The prize week itself was one of the best experiences that I’ve ever had. Me and the other shortlistees were installed in a beautiful house surrounded by horses and hills for the week and taken out each day for publicity calls. The Guardian described our set-up as ‘The Hunger Games crossed with Big Brother’ given that we were all, in a sense, competitors, and also, we were being filmed constantly. Despite the artificiality of the situation (and the fact that we were constantly knackered from being awake for about 23 hours a day which was partially our own fault), it was actually fertile ground for the creation of new friendships as all seven of us were in the same unusual situation and we all navigated it together. I’m still in regular contact with five of the seven short-listees. Infact, Marli Roode, the brilliant south-African novelist is teaching a residential course with me this coming Autumn. I would go into more detail about the experience but really, it would just be gushing because it truly was the best time. And I can imagine reading about it would just be like looking at somebody else’ holiday pictures: faintly boring and abstract.

So fast forward two months to the early Spring of 2014. The dust had settled and I was thinking about what to do next. One morning, staring into my laptop screen, an email popped up asking me if I fancied writing a short story to go in an anthology, and then would I mind going on a mini European tour from the UK to Italy to Germany with the book (I thought about it for about half a second.
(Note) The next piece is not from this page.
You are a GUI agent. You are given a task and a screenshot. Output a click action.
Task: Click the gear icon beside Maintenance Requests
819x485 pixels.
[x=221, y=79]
There is really only one answer to that question!). Then I got phone call from somebody else asking if I’d like to go to Canada ‘next month’. And that was pretty much the template for my year. I was invited to Melbourne, to Sweden (but couldn’t go because I was shortlisted for another prize and had to stay in the country for the awards evening) and to  British festivals and events.

Me on stage on Italy with Luca Giordano and Florian Kessler. I'm huddled on the right with my translator.

Me on stage on Italy with Luca Giordano and Florian Kessler. I’m huddled on the right with my translator.

I celebrated my publishing house’s 21st Birthday at the Hay Festival with many of my lovely Parthian stable-mates. I saw Icebergs in the north Atlantic, flew over the Alps, saw Raphael tapestries in a neo-classical palace and then had to be ‘contained’ in said palace because a protest had started outside (not my fault). I’ve navigated foreign cities by myself in boiling heat and deathly cold. I’ve met some fantastic people and generally, lived my life thoroughly, properly.

Me, Dan Tyte, Joao Morais and Rachel Trezise pre-Parthian's 21st birthday bash

Me, Dan Tyte, Joao Morais and Rachel Trezise pre-Parthian’s 21st birthday bash

And I got a tiny bit of writing done too. My second book, The Undressed, was released in 2014. Claire Houguez (Parthian) did an amazing job of making the book look elegant. As well as working in publishing, Claire has a (not so secret) side-line in burlesque dancing. She makes all of her own costumes and therefore has an eye for period detail and femininity. She was just the perfect person to direct the visual style of The Undressed. The book itself is based on a cache of antique nude photographs of women and Claire’s interests just dovetailed with it beautifully. At some point, I’ll take some pictures of Claire’s little details on the inside pages and post them up here.

THEUNDRESSED

What else? I also bought a caravan (!) and was unexpectedly landed with an 11 week old mongrel pup. I called him Seamus. And that is about it.

Seamus

I’m just grateful for every tiny second of the past year, it’s been magic. I’d spent quite a few years chained to a desk doing research prior to the DT Prize so it just goes to show that you never know what’s going to happen. I’m now taking some time to focus on a lengthy piece of work again – a new novel inspired by my travels to Newfoundland. I want to get back to reading about Plath too. I’ve been neglecting her as much as I have been neglecting this blog. Sometimes, I don’t do modern life very well. I know that we are supposed to document every tiny thing these days but when I’m into something, I don’t often stop to take pictures or Tweet about it. But I’m glad I wrote this out, it’s reminded me of so many great things, and people. Here’s to the next twelve months!

Ciao for now!

Jx

Should writers be read and not heard?

This is something that I’m sure I’m not alone in considering. Last month I read an article in The Guardian describing the difficulties of being an introverted writer in the 21st century. Writers of old rarely met their ‘public’ (unless they went on a forward-thinking tour, Dickens-stylee) but it’s an occupational demand these days given the wealth of literary festivals and the plethora of ‘evening with’ events. A writer doesn’t stand much of a chance of shouting above the noise unless they jump on stage to talk about the nitty gritty of their inspirations/ character motivations/ what they had for breakfast.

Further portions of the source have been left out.